Manual Chapter : Monitor application performance using alerts

Applies To:

Show Versions Show Versions

BIG-IQ Centralized Management

  • 8.0.0
Manual Chapter

Monitor application performance using alerts

About application alerts

Alerts provide the status application services contained in an application can indicate current, or potential, performance issues that require mitigation. The following outline the types of alerts provided to your application services

Health Alerts and Status

Application health is a reflection of the status of one or more of its application services. Application health is displays the status of application service with the most critical health. Once you select an application, you can view which application service(s) is affected.
Application service health is displayed based on the most critical status detected. There are two factors used to indicate changes in health:
  • The status of the virtual server connected to the application service. The health status of a virtual server is reflected by its communication with the server pool to your managed application. For more information about these alerts, see Virtual server status events, Virtual server status events, and Pool member status events.
  • A performance metric threshold is crossed and sustained over time. These are based on the metric conditions configured to your application service's alert rules.

Traffic Performance Alerts

Performance alerts are triggered by threshold violations, reported by application services. Active alerts reflect an ongoing application service performance issue. You can edit these thresholds, based on your system monitoring requirements.
A critical, or warning alert, that is active, indicates there has been a sustained threshold violation for over five minutes. A subsequent alert is triggered once another threshold is crossed (either an increase or decrease in severity, or cleared).
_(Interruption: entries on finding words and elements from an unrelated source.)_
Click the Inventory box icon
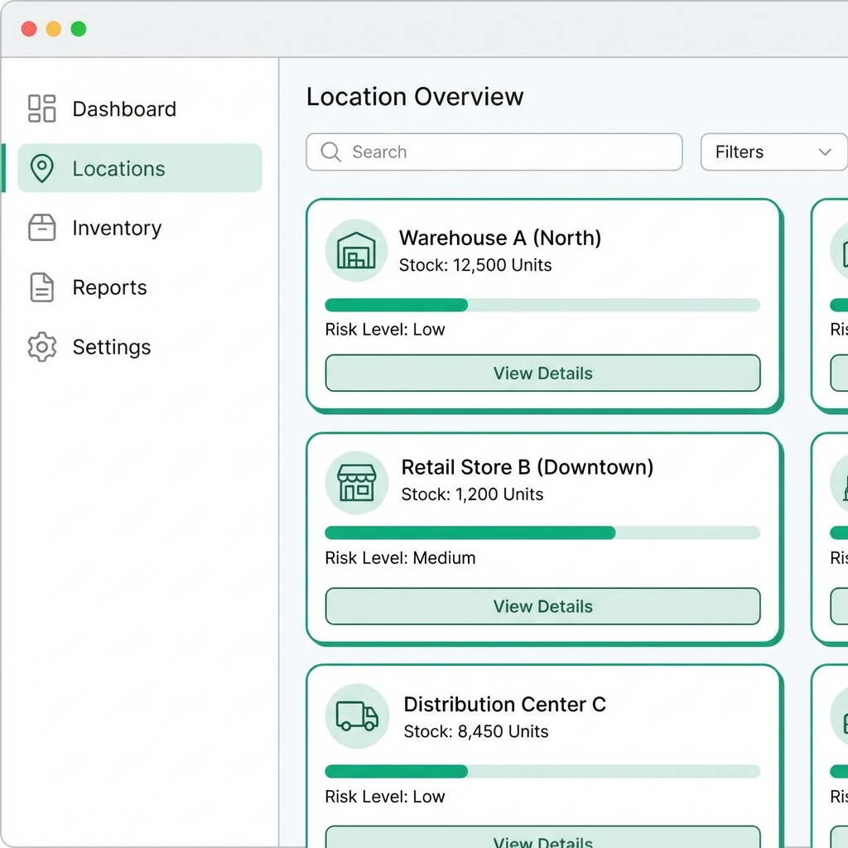The image size is (848, 848). [41, 228]
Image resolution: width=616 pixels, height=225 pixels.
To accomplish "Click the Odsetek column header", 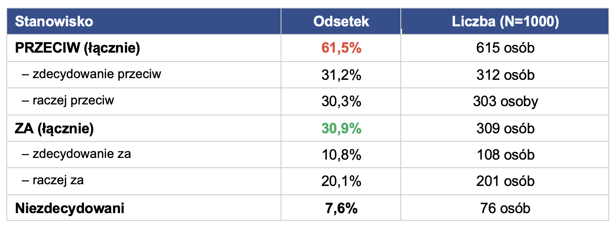I will 341,22.
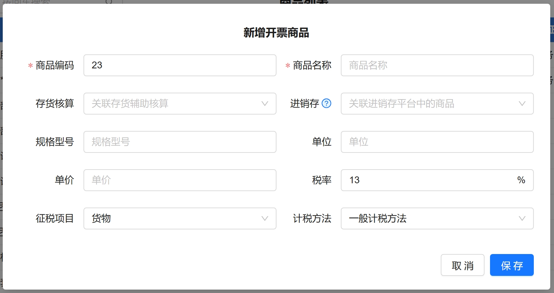Click the 计税方法 label text

312,218
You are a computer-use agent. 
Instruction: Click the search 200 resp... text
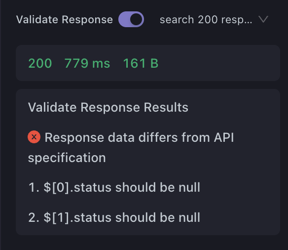click(x=206, y=20)
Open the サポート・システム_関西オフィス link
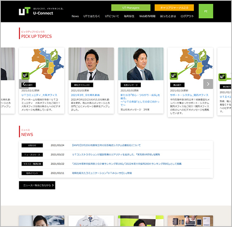232x227 pixels. 189,95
To ensure that conditions are improving, an alert for declining severity (critical to warning) or a cleared alert, is triggered only when the value is sustained for five minutes at ten percent below the threshold value. For example, if a threshold value is configured for greater than 60 percent, a declining severity must be sustained at 54 percent or less to trigger an alert.

Security Alerts

Security alerts are provided to applications and virtual servers with Web Application Security protection. These alerts vary based on the protection mode (blocking vs transparent). Security alerts differ from other alerts, as they are based on set thresholds, and they do not directly impact application health.
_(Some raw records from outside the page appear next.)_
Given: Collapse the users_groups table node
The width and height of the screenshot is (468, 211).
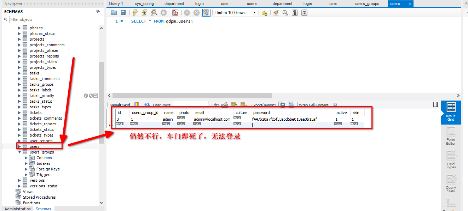Looking at the screenshot, I should point(19,152).
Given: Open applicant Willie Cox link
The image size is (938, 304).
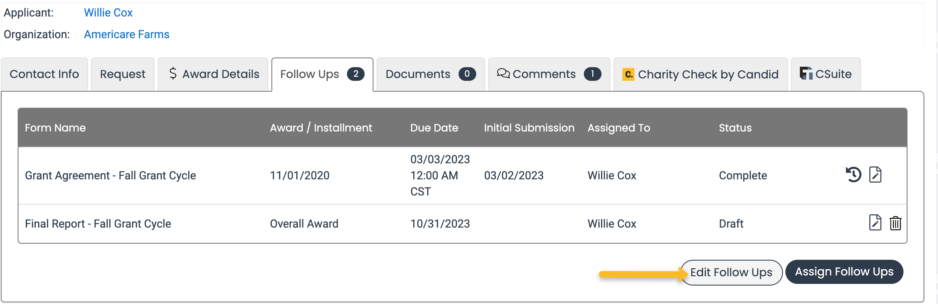Looking at the screenshot, I should [108, 12].
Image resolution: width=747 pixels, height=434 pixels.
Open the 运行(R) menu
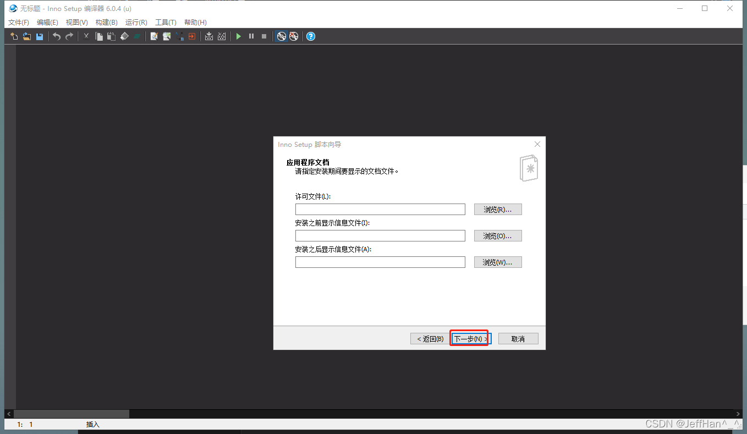click(x=136, y=22)
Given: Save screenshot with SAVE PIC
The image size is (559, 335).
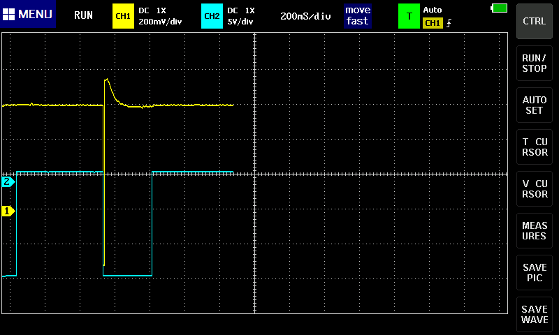Looking at the screenshot, I should 535,273.
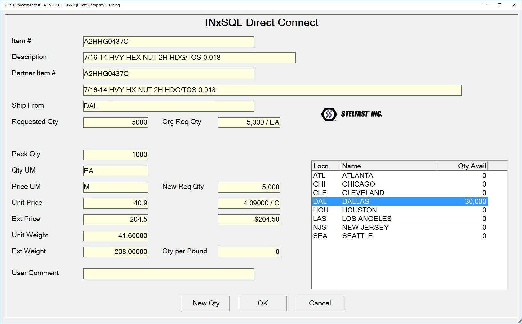Click the Unit Price field showing 40.9
This screenshot has width=522, height=324.
click(x=115, y=203)
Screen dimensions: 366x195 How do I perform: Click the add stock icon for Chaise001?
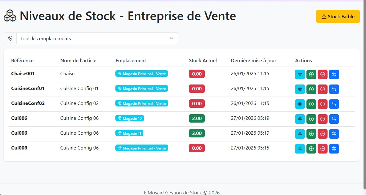point(311,74)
Identify application services with health issues

You can use the application health status settings to identify a specific application service that has surpassed a performance threshold.
  1. Open the application summary screen (
    Applications
    APPLICATIONS
    ).
  2. Locate the HEALTH area at the top left of the summary bar.
  3. Click
    Critical
    and
    Moderate
    to filter the application list by applications with the selected health statuses.
    In the applications list, the
    Active Alerts
    field indicates the current number of alerts for an application.
  4. Click the application's name.
    The application services are displayed.
  5. Identify the application services with moderate or critical health, and click the name to view the summary dashboard for the selected application service.
You can use the ANALYTICS portion of the application service dashboard to evaluate charts that contain traffic data specific to the selected application service.

Identify application service performance issues

You can use the application service alerts to identify when a performance issue began, and its current status.
  1. Open the application properties screen by selecting the application's name from the Applications screen ( click
    Applications
    APPLICATIONS
    <Application Name>
    <Application Service>
    ).
  2. To view the application service's most severe, active alerts, view the Active Alerts area at the far right of the summary bar.
  3. Click
    See All
    to view the application's Active Alert screen.
    This displays a log of all alerts that have crossed a defined threshold.
  4. Click the row for the most recent health alert, and view the alert details on the lower part of the screen.
    • The
      Description
      field displays the affected performance indicator.
    • The
      Value
      field displays the value when the alert was triggered
    • The
      Log Level
      filed indicate the alert's severity.
  5. Return to the single application screen by clicking the back arrow next to Active Alerts screen title.
From the application service's screen, you can use the alert information to analyze and isolate if the issue is related to one or more pool members.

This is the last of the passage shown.